Искусства самым непосредственным образом приняли участие в воспитании и образовании. В 1791 г. знаменитый Лувр становится крупнейшим национальным музеем. Руже де Лиль создает величественную «Марсельезу», которую вскоре узнает и подхватит весь мир. Картина художника Ж. Л. Давида «Клятва Горациев» стала знаменем революционной Франции, а ее девиз «Свобода или смерть!» вдохновлял отважных волонтеров, вставших на защиту республики. Триумфальную арку в Париже украсит величественная скульптура Рюда. Деятели искусств Франции обращают внимание правителей на ту роль, которую играет художественная культура в деле воспитания и обучения подрастающих поколений.
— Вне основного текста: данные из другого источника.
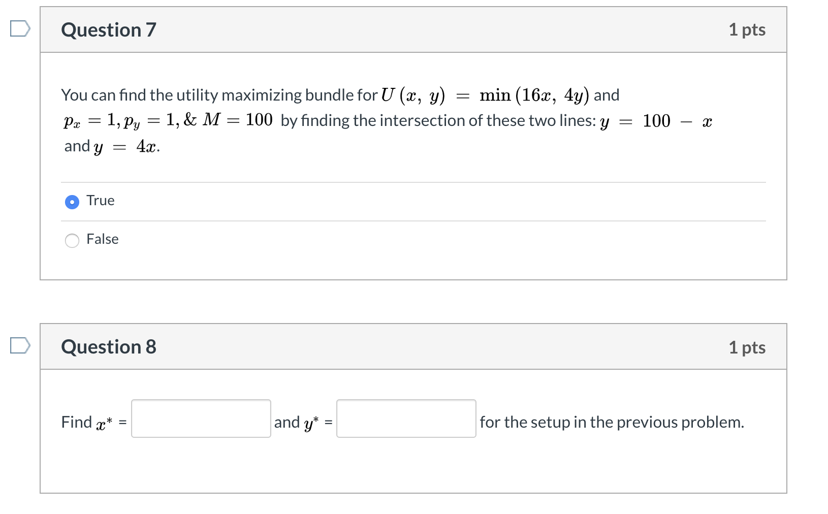Viewport: 828px width, 514px height.
Task: Click the divider line under the question text
Action: 413,181
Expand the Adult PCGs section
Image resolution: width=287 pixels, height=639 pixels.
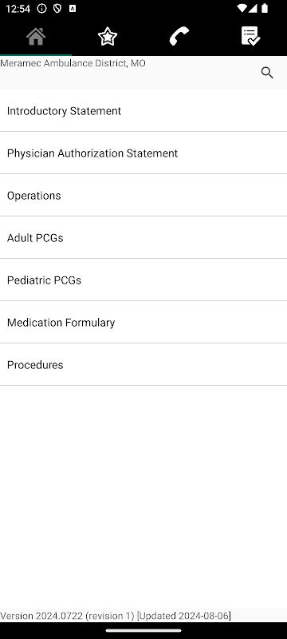click(144, 238)
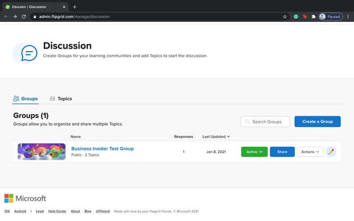
Task: Click the Discussion speech bubble icon
Action: pyautogui.click(x=29, y=53)
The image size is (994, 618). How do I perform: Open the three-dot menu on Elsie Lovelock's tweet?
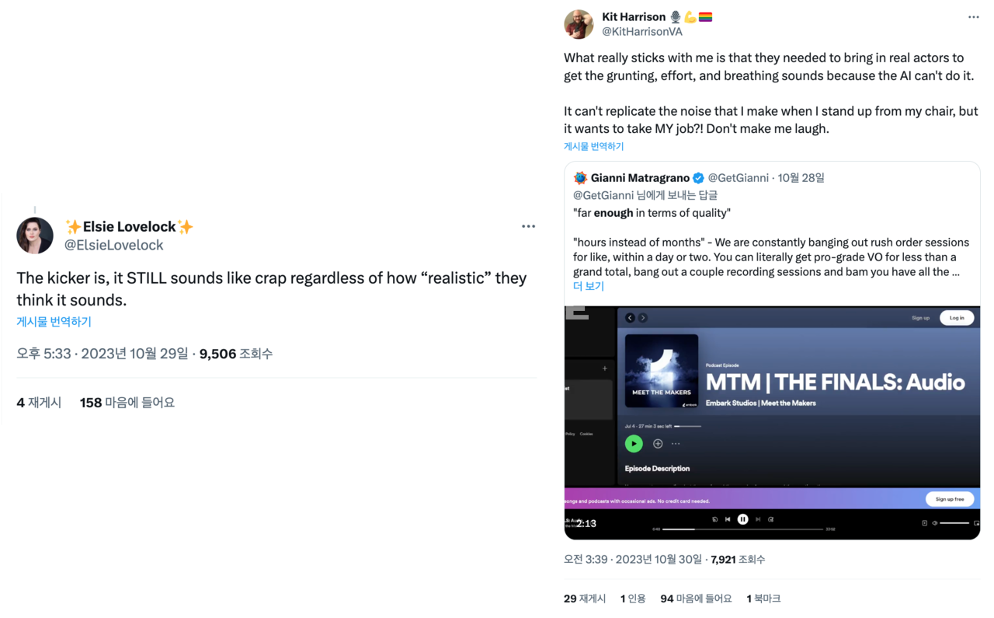click(x=528, y=226)
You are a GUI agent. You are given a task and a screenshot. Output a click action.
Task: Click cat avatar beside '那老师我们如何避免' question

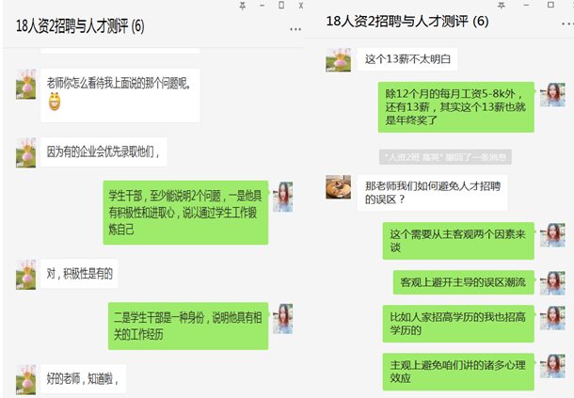338,187
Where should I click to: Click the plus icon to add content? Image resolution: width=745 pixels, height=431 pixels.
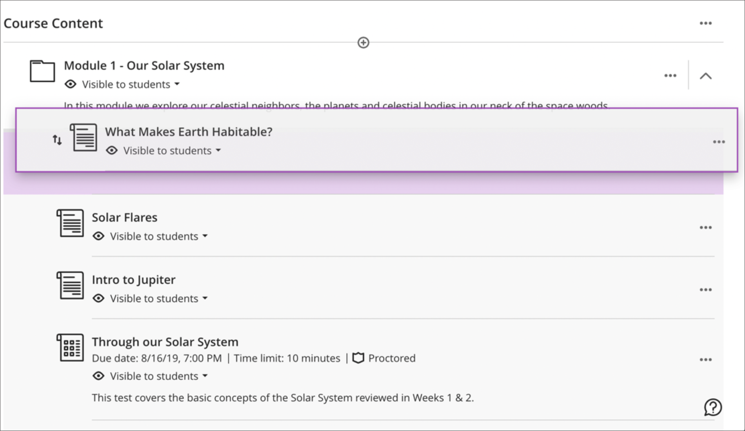click(x=363, y=42)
Живописец Ж. Давид, первый художник страны, автор многих замечательных полотен, выступая в Конвенте (1794), страстно говорит о важной роли музеев и вообще искусства в воспитании юношества: «Не заблуждайтесь, граждане, музей отнюдь не бесполезное собрание предметов роскоши и развлечения, которые способны лишь удовлетворять любопытство. Он должен сделаться серьезной школой. Учителя пошлют туда своих юных питомцев, отец поведет туда сына. При виде гениальных творений юноша почувствует, как заговорят в нем те способности к наукам или искусству, которые вдохнула в него природа. Пришло время, законодатели, преградите дорогу невежеству, скуйте ему руки, спасите музей, спасите произведения, которые может уничтожить одно дыхание и которых скупая природа, быть может, никогда не создаст вновь. Прискорбное небрежение уже нанесло пагубные удары памятникам искусства; я не намерен перечислять здесь перед вами все испытанные ими злоключения».[677]